Food prices driven up by global warming, study shows

Climate change cut global wheat and corn output by more than 3 percent over the past three decades compared to growth projections without a rise in temperatures, a study found on Friday. The impacts translated into up to 20 percent higher average commodity prices, before accounting for other factors, according to the paper published in the journal Science.

Crop yields rose over the period for example as a result of improvements in practices and plant breeding, and the isolated, negative impact of climate change was equivalent to about one tenth of those advances.

But that varied widely between countries with Russia, Turkey and Mexico more affected for wheat, for example.

The isolated impact of climate change on wheat and corn was a warning of the future food supply and price impact from an expected acceleration in warming, the paper said.

"Climate changes are already exerting a considerable drag on yield growth," said the study titled "Climate Trends and Global Crop Production Since 1980."

The authors used crop yield models with and without changes in temperature and rainfall to show global falls in wheat output of 5.5 percent and 3.8 percent for corn as a result of climate change from 1980-2008.

That was equivalent to the entire annual corn crop of Mexico, or the wheat crop of France, the European Union's biggest producer, it said.

Nationally, among the worst affected was Russia, with a nearly 15 percent cull in wheat, while the United States was unaffected.

For soybeans and rice, climate change winners and losers balanced each other out. For example, rice gained in cooler, higher latitude countries.

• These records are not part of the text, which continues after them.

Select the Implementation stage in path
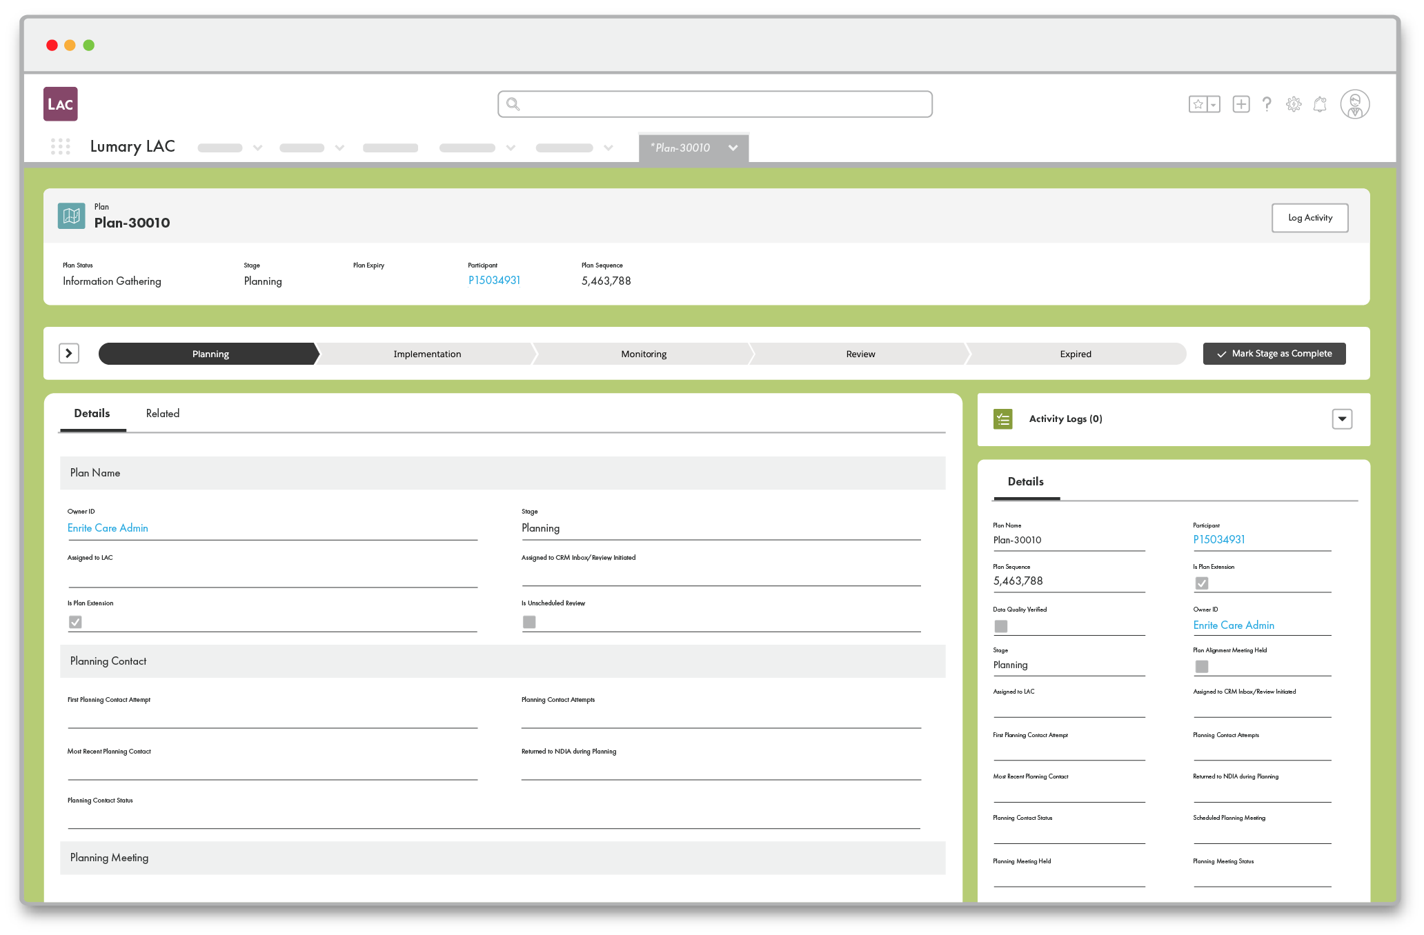Viewport: 1424px width, 935px height. [427, 354]
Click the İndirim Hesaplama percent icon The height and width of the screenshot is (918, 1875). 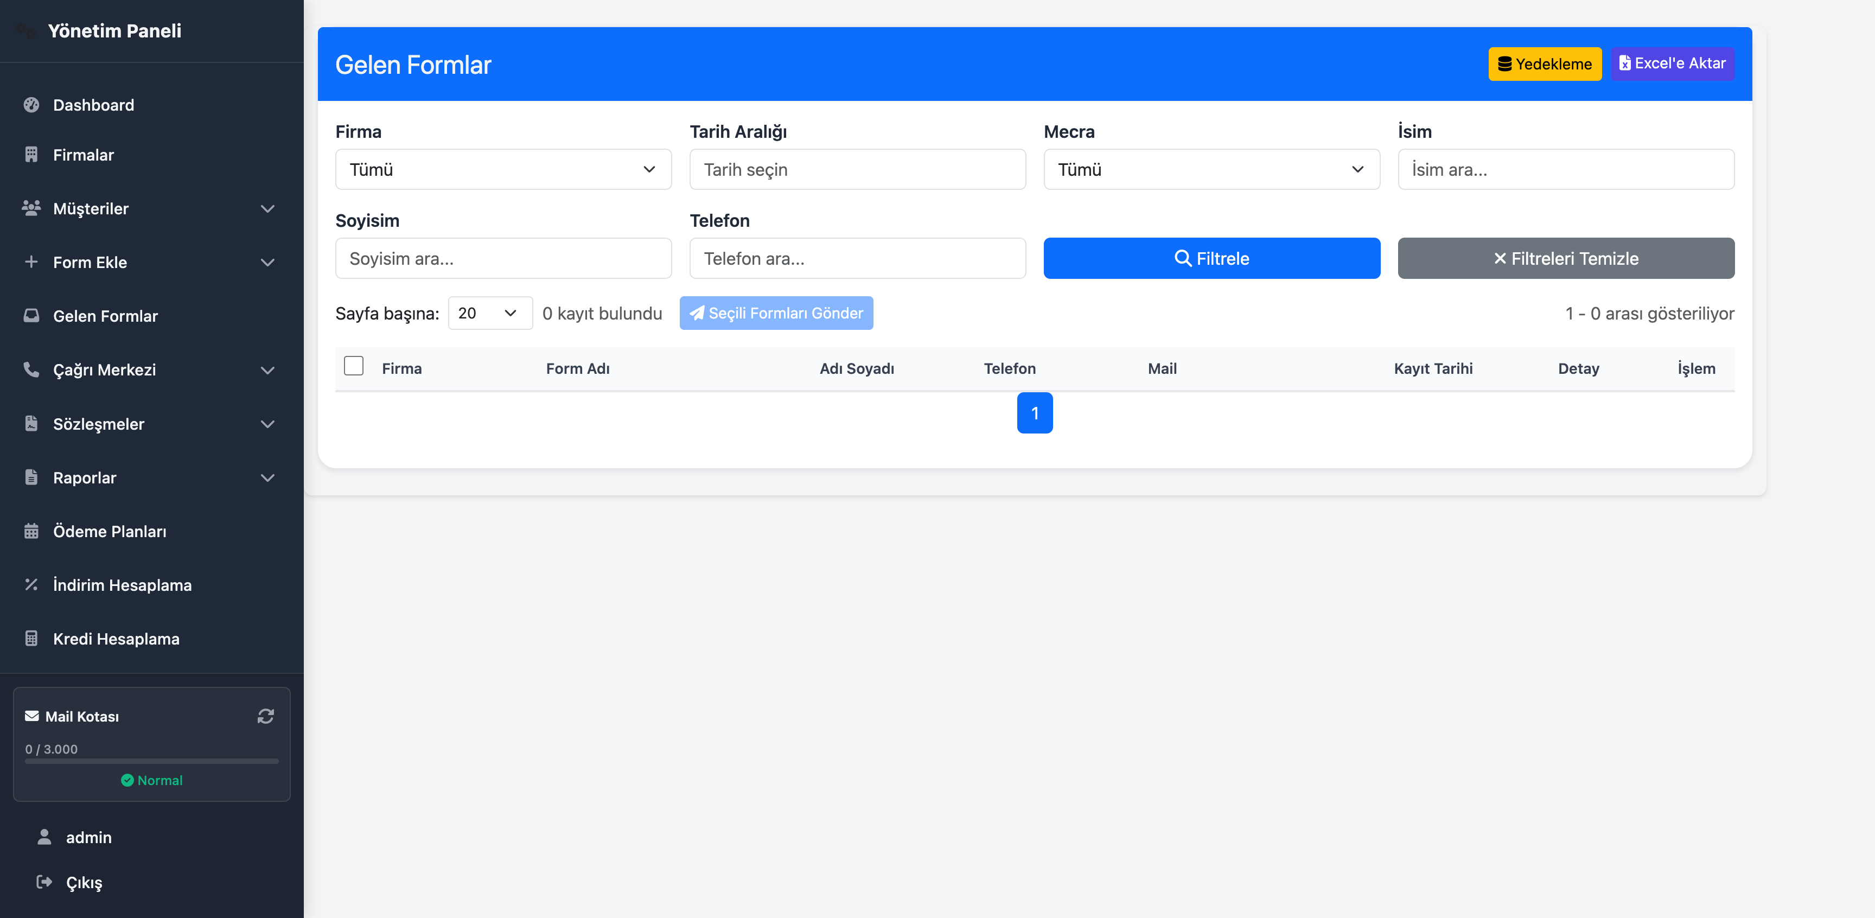[31, 585]
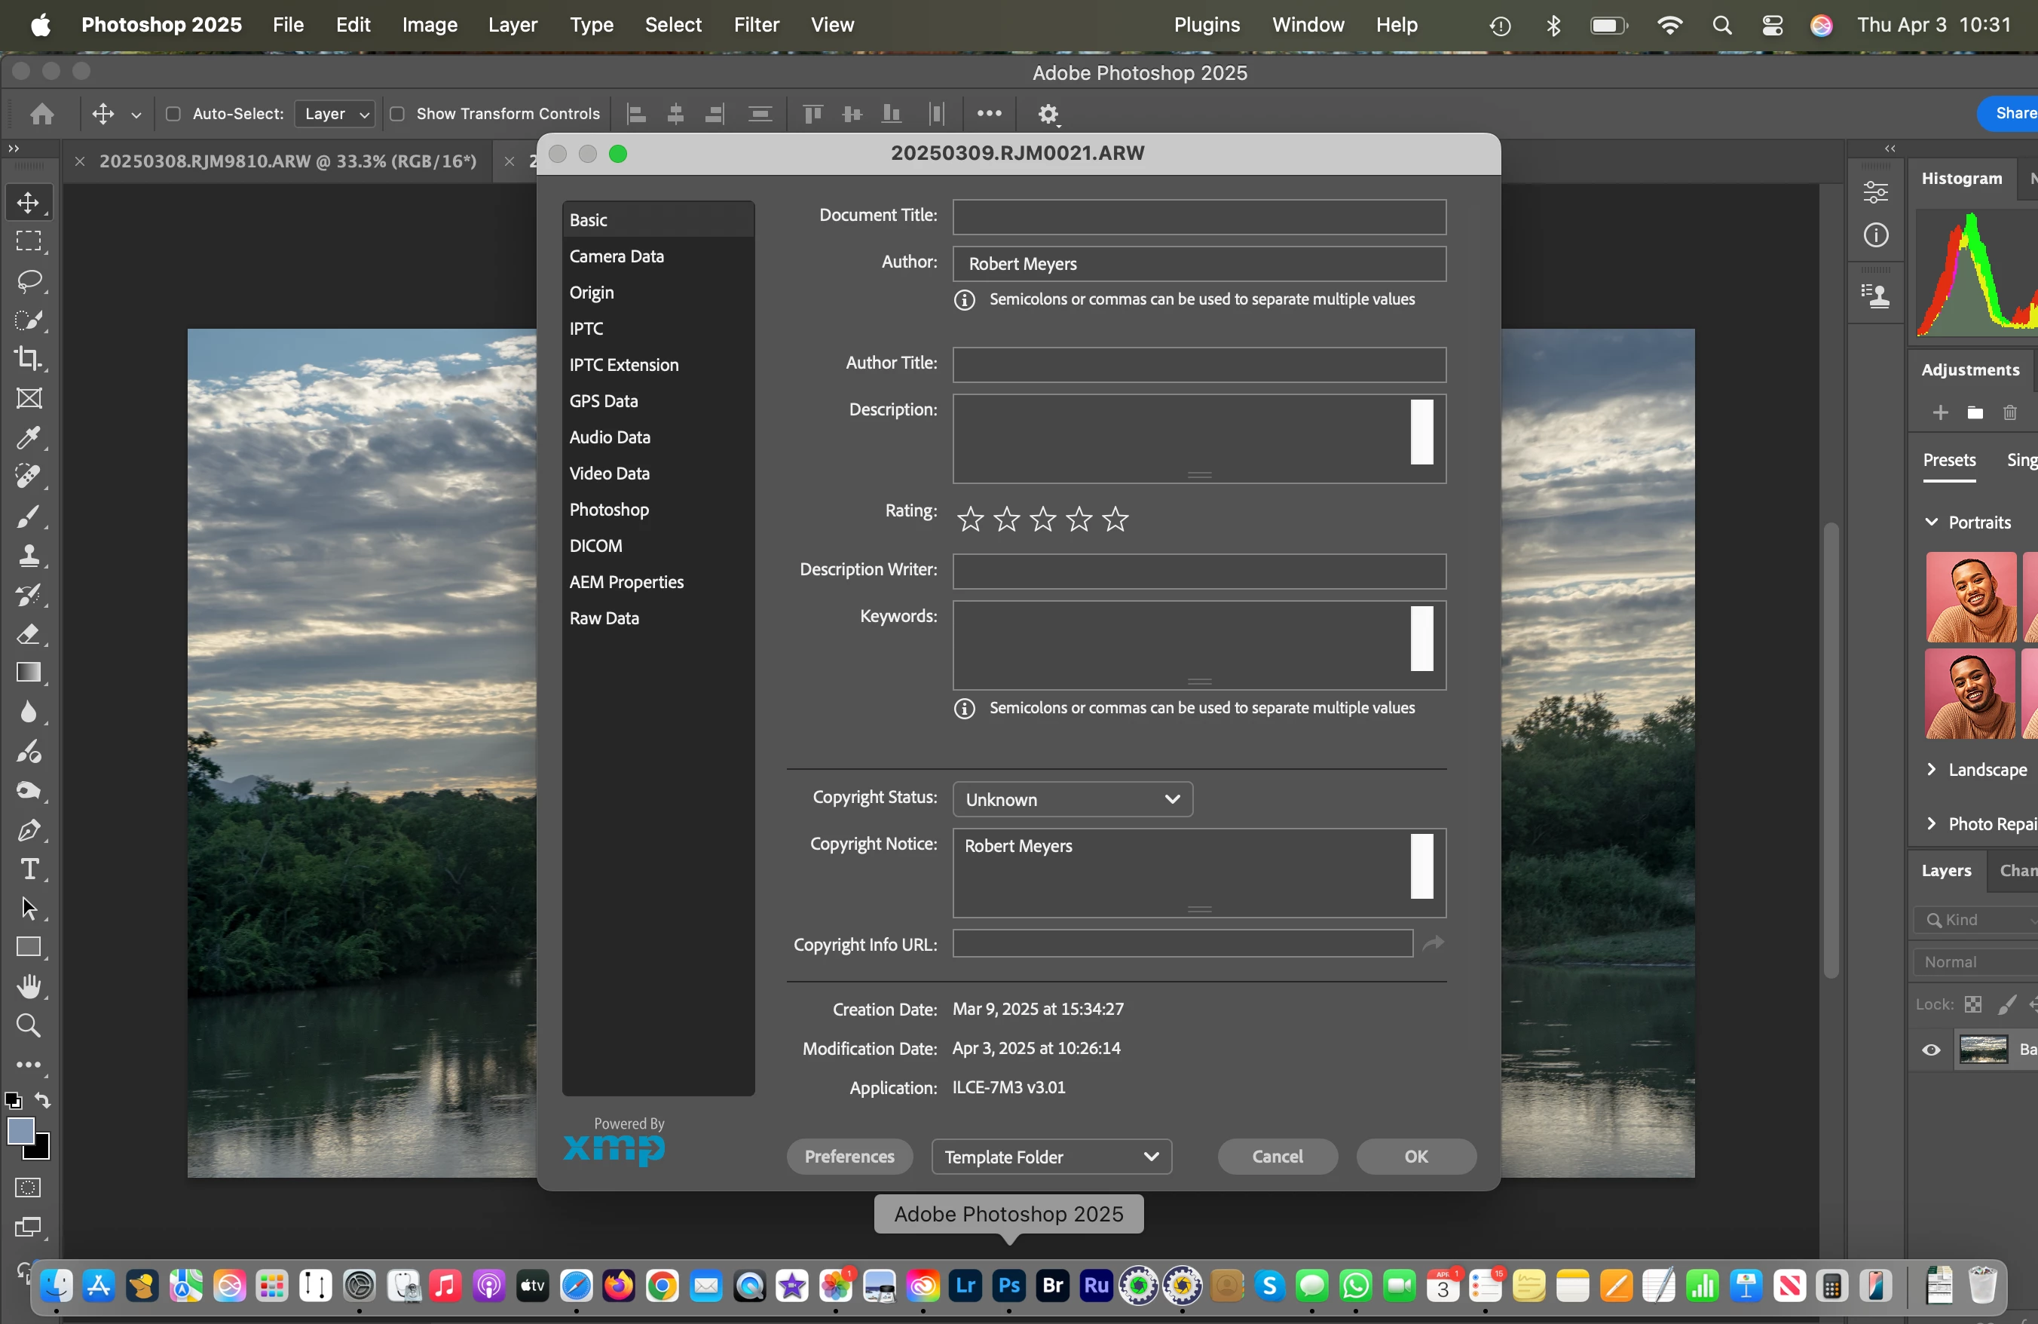
Task: Enable the Auto-Select checkbox
Action: pyautogui.click(x=173, y=114)
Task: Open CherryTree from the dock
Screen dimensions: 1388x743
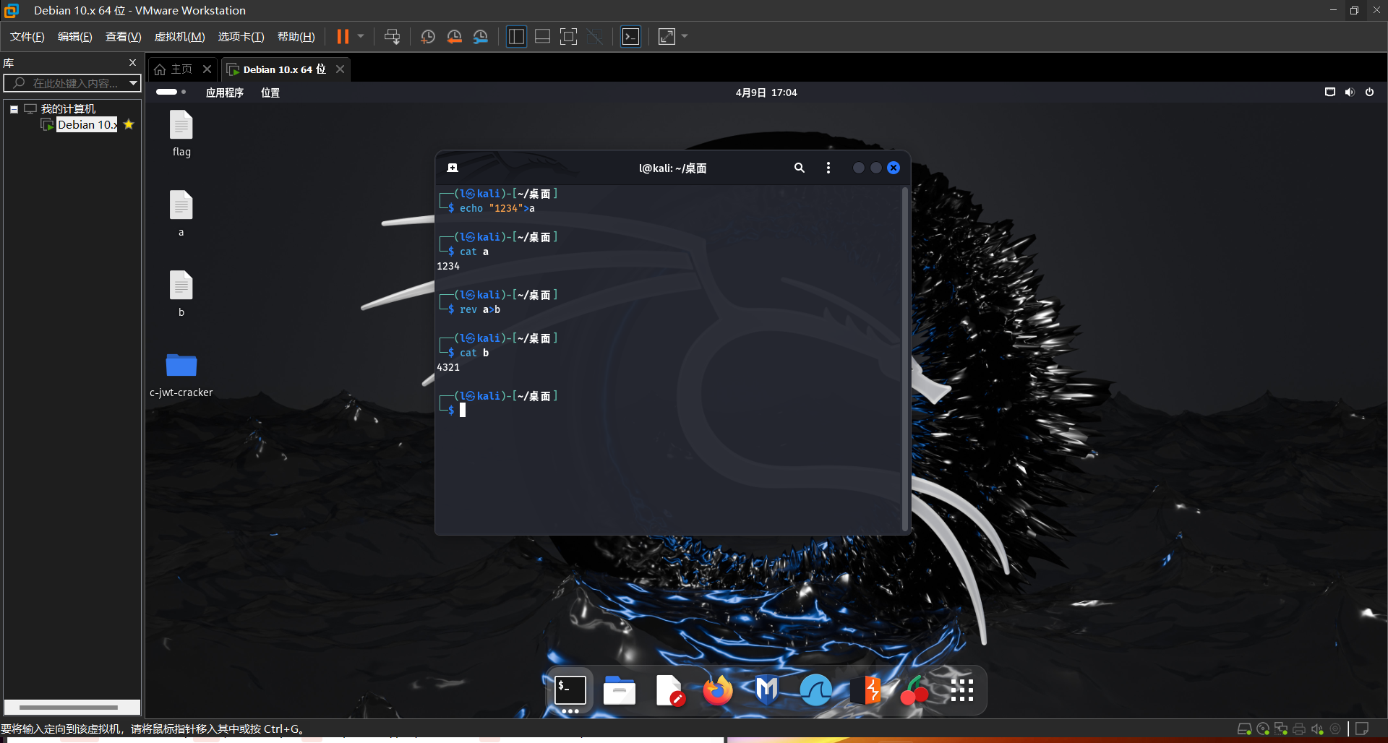Action: tap(914, 690)
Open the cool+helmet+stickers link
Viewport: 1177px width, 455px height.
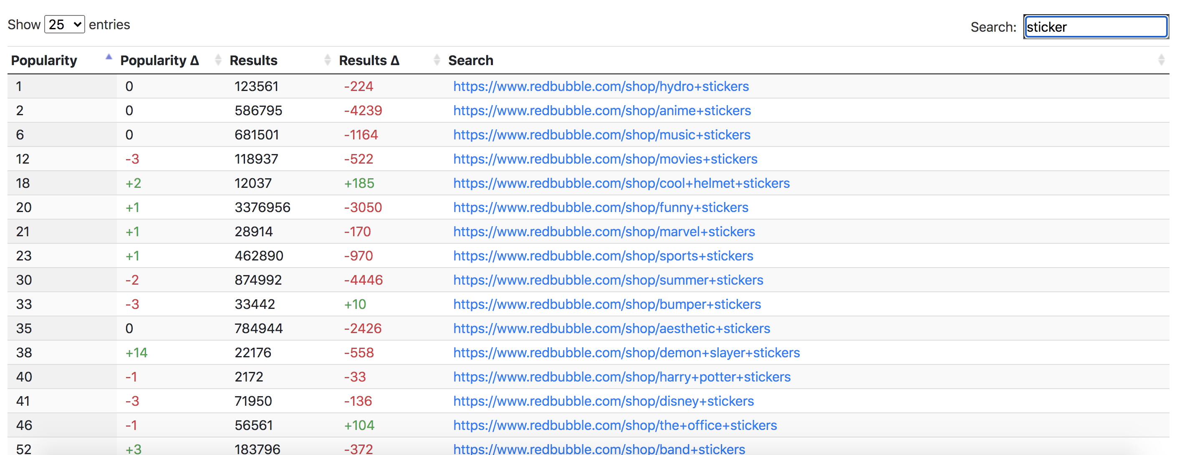pyautogui.click(x=621, y=183)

The paper, written by scientists from US institutions including Stanford University and Columbia University, noted that adaptation responses, such as advances in crop breeding, could soften the blow of future warming.

"Without successful adaptation, and given the persistent rise in demand for maize and wheat, the sizable yield setback from climate change is likely incurring large economic and health costs," it said.

The study did not account for the impact of higher atmospheric levels of carbon dioxide (CO2), the main manmade greenhouse gas which is also a raw ingredient of, and so spurs, crop growth – called CO2 fertilization.

Including that effect would likely see a net benefit from climate change on soybeans and rice since 1980, it said.

Conversely, the paper did not account for extreme heatwaves or rainfall, which means the findings could under-estimate the global warming impact.

The output losses since 1980 translated into 18.9 percent or 6.4 percent higher average commodity prices, excluding and including the effect of CO2 fertilization respectively.

The models were based on actual data which showed rising temperatures across nearly all the world's main growing regions with the exception of the United States, which saw a slight cooling over the period. Rainfall trends were more muted.

Concerns have grown in the past few weeks for the impact of droughts on wheat yields in parts of the US and Europe.